I'm writing code to decode messages from a binary protocol. Each message type is assigned a 1 byte type identifier and each message carries this type id. Messages all start with a common header consisting of 5 fields. My API is simple:
decoder:decode(Bin :: binary()) -> my_message_type() | {error, binary()}`
My first instinct is to lean heavily on pattern matching by writing one decode function for each message type and to decode that message type completely in the fun argument
decode(<<Hdr1:8, ?MESSAGE_TYPE_ID_X:8, Hdr3:8, Hdr4:8, Hdr5:32,
TypeXField1:32, TypeXFld2:32, TypeXFld3:32>>) ->
#message_x{hdr1=Hdr1, hdr3=Hdr3 ... fld4=TypeXFld3};
decode(<<Hdr1:8, ?MESSAGE_TYPE_ID_Y:8, Hdr3:8, Hdr4:8, Hdr5:32,
TypeYField1:32, TypeYFld2:16, TypeYFld3:4, TypeYFld4:32
TypeYFld5:64>>) ->
#message_y{hdr1=Hdr1, hdr3=Hdr3 ... fld5=TypeYFld5}.
Note that while the first 5 fields of the messages are structurally identical, the fields after that vary for each message type.

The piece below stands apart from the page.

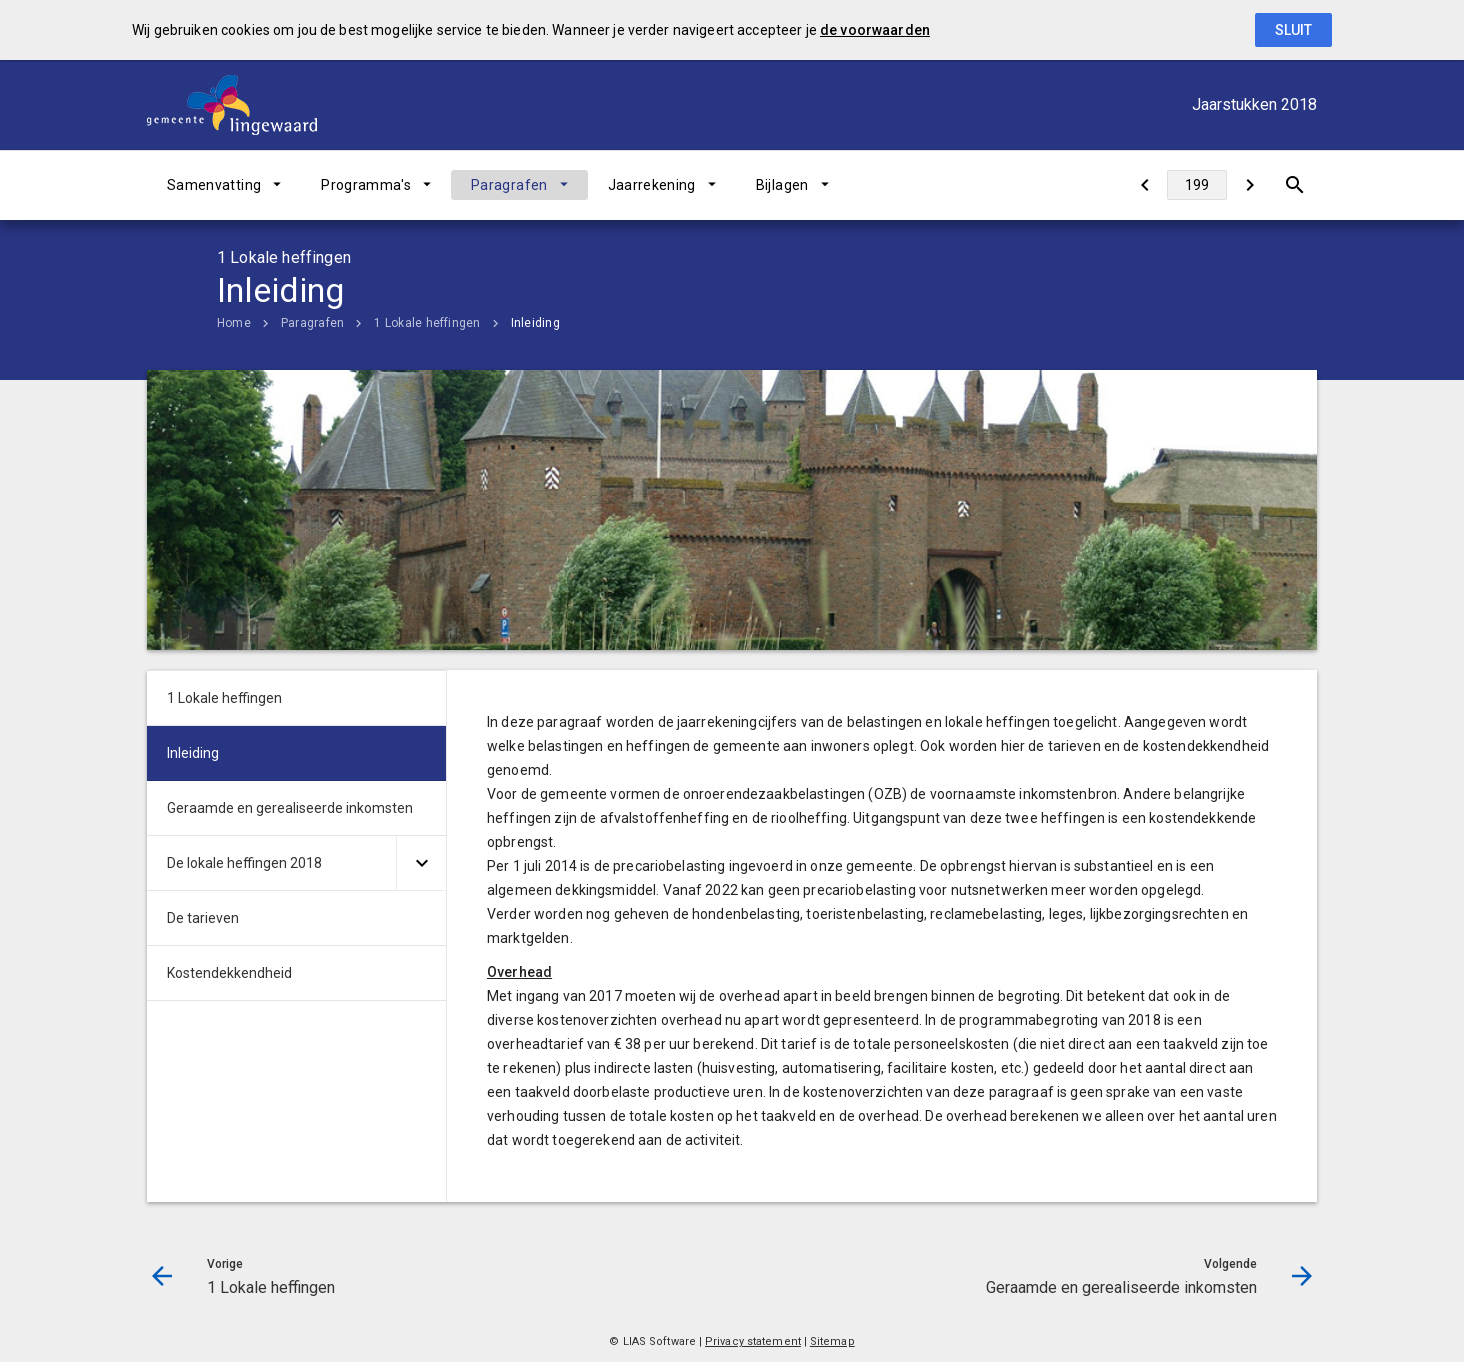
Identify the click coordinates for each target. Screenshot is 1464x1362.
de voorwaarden (875, 30)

I have roughly 20 message types and thus 20 functions similar to the above. Am I decoding the full message multiple times with this structure? Is it idiomatic? Would I be better off just decoding the message type field in the function header and then decode the full message in the body of the message?